Postby Tram Ha 3I » Sun Jan 10, 2016 7:52 pm

The same heater was used to heat a 23-g sample of ethanol, C2H5OH,
to its boiling point. It was found that 22 kJ was required to vaporize all the ethanol.
What is the enthalpy of vaporization of ethanol at its boiling point?
I don't know how to apply delta Hvap= H(vapor)- H(liquid) to solve this problem, or if this formula is the right one to use. How do I solve for the enthalpy of vaporization?

Sandeep Gurram 2E
Posts: 42
Joined: Fri Sep 25, 2015 3:00 am

Re: Self-Test 8.9B

Postby Sandeep Gurram 2E » Sun Jan 10, 2016 8:08 pm

You wouldn't use the Hvap= H(vapor)- H(liquid) formula for this question. All you have to do is find the enthalpy of formation in terms of kJ/mol. This involves converting the amount of methanol they gave in grams to mols and then dividing the amount of heat it took to vaporize to this amount by your calculated answer.

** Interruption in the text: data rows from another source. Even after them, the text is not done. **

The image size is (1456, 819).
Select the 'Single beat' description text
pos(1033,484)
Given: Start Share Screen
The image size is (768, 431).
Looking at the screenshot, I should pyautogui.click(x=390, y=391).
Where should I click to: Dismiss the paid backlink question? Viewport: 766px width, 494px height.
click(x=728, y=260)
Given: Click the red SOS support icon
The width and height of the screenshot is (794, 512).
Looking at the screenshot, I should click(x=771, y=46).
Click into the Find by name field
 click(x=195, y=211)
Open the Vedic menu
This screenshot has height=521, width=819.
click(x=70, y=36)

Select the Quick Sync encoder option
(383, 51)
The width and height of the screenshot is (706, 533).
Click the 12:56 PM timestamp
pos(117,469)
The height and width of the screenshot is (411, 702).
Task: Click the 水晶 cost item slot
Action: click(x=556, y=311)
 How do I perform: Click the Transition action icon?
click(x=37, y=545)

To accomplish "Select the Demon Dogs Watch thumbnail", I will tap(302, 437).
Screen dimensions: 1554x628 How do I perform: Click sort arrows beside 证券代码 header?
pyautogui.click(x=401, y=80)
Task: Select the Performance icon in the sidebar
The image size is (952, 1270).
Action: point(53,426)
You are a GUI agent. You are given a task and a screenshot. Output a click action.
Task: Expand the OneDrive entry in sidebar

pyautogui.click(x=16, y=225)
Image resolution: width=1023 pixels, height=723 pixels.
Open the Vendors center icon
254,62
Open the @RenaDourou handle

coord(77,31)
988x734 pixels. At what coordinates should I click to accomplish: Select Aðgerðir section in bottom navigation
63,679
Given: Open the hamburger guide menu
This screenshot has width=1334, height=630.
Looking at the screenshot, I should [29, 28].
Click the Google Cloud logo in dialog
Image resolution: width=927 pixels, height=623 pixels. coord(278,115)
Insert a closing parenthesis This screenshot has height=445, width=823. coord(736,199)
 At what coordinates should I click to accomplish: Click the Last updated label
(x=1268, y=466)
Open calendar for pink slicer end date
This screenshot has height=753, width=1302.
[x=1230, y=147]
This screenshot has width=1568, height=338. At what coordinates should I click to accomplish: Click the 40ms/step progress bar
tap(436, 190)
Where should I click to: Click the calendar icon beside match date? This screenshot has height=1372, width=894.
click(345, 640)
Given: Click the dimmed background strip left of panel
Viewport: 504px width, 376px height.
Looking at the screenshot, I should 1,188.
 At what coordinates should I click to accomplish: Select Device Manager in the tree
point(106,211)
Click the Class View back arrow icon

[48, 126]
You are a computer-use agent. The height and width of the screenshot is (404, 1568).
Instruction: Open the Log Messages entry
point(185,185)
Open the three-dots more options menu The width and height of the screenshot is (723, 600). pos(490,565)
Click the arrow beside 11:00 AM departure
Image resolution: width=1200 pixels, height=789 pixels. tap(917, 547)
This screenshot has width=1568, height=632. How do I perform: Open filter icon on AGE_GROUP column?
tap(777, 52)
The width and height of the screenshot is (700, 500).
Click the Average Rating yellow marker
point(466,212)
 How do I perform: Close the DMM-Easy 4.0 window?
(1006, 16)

Shown below:

Given: Takes 21.2 kJ of energy to vaporize 22.45 grams of ethanol.

Step 1: Convert grams of ethanol to mols of ethanol. 22.45 grams ethanol / 46.069 grams/mol = .4873 mols ethanol.
Step 2: Divide energy needed to vaporize the given amount by previous answer. 21.2 kJ / .4873 mols = 43.5 kJ/mol.

43.5 kJ/mol is your enthalpy of vaporization.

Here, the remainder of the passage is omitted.